WORK REQUEST: How many lines in the material contain the string "layer"? Only the number is wanted.
┄┄┄┄┄┄┄┄┄┄┄┄┄┄┄┄┄┄┄┄
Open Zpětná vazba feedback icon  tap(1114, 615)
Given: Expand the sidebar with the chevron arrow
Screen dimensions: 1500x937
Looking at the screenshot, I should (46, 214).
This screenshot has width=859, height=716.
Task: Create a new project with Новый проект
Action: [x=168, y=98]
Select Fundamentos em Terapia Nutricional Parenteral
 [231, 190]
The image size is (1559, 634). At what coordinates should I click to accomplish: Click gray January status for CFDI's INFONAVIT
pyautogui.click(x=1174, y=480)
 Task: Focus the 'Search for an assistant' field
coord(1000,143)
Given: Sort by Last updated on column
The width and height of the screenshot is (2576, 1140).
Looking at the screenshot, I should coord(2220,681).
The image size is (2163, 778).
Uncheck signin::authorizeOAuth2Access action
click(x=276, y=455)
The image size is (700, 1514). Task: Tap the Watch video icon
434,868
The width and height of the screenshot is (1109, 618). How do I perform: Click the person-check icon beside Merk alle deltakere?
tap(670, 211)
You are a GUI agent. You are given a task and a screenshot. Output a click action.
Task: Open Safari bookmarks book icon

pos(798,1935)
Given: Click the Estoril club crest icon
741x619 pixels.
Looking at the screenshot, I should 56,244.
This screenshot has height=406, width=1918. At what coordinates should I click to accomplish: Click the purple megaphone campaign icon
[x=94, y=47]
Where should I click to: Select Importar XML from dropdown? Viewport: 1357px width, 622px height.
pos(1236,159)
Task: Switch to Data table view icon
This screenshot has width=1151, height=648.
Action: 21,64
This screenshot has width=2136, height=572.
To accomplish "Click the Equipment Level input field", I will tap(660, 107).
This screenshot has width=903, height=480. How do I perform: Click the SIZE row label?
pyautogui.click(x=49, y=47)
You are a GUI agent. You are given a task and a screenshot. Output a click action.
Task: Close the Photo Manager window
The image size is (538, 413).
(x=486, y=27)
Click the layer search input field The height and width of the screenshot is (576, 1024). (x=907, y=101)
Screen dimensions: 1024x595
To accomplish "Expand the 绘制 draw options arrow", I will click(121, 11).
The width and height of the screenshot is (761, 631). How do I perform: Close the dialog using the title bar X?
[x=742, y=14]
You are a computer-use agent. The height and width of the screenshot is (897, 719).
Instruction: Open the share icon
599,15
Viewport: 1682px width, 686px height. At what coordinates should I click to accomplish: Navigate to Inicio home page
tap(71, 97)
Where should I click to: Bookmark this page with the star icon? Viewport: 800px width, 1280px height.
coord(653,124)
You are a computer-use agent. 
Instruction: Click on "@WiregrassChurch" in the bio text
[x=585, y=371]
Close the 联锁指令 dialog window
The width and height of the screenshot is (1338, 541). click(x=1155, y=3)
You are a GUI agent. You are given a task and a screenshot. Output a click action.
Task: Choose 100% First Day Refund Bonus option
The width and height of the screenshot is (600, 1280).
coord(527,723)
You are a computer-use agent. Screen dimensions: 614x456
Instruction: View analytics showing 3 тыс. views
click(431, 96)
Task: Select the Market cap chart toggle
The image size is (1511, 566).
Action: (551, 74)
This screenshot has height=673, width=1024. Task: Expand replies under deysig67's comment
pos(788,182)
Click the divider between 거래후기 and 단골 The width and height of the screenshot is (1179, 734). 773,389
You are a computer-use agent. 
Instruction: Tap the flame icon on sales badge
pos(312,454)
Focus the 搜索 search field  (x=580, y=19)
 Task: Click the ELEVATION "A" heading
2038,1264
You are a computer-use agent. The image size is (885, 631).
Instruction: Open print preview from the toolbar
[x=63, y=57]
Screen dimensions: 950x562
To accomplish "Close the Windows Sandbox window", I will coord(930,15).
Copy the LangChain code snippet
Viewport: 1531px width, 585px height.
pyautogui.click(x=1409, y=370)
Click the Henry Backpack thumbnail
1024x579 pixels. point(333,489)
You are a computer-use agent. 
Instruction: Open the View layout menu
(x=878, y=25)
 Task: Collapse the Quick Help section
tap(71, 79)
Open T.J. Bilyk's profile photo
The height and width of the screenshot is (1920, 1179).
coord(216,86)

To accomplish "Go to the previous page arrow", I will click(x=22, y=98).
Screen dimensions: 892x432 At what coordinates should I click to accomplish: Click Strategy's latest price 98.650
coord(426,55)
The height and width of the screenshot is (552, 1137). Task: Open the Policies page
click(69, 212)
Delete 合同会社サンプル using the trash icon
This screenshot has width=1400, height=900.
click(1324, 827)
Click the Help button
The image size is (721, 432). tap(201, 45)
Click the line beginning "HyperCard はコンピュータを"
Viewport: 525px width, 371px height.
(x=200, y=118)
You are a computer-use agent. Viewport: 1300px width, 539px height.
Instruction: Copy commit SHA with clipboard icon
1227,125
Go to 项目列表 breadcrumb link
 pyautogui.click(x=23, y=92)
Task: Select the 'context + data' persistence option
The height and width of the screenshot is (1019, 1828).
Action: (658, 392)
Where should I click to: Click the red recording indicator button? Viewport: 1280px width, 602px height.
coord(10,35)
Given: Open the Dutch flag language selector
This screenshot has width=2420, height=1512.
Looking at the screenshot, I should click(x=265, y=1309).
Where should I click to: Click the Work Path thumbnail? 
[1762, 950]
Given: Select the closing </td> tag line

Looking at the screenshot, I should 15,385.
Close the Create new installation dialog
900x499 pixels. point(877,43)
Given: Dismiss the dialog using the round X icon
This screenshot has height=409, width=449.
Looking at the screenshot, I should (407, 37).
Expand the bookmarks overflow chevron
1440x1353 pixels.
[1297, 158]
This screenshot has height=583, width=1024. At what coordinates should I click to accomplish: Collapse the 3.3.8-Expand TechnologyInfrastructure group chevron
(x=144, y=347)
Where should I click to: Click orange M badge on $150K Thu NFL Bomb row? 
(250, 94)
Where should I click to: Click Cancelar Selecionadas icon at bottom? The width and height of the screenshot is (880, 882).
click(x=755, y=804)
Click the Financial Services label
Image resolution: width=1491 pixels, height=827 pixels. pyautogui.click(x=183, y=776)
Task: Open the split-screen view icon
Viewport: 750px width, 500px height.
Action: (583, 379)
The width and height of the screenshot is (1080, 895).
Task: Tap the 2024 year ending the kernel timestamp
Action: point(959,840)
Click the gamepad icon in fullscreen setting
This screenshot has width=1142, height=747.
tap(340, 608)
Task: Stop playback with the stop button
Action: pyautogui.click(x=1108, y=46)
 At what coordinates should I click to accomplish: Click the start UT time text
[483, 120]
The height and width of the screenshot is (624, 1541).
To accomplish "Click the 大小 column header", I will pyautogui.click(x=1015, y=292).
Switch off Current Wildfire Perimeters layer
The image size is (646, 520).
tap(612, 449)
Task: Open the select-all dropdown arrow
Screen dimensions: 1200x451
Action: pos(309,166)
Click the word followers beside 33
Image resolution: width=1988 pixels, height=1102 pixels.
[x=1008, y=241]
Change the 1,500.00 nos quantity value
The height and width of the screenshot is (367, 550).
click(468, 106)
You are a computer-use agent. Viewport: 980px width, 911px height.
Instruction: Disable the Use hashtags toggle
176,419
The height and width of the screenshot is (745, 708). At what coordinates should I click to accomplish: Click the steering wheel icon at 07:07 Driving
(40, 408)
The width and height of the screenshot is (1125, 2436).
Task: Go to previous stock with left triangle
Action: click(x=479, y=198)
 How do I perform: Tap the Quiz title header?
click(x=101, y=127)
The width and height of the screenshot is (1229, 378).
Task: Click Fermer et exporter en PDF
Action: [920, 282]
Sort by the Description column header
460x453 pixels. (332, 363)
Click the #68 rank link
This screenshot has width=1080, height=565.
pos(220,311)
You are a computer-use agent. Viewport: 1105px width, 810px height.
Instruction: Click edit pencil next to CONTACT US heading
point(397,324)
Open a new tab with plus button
┄┄┄┄┄┄┄┄┄┄┄┄┄┄┄┄┄┄┄┄
YOUR SOLUTION: 2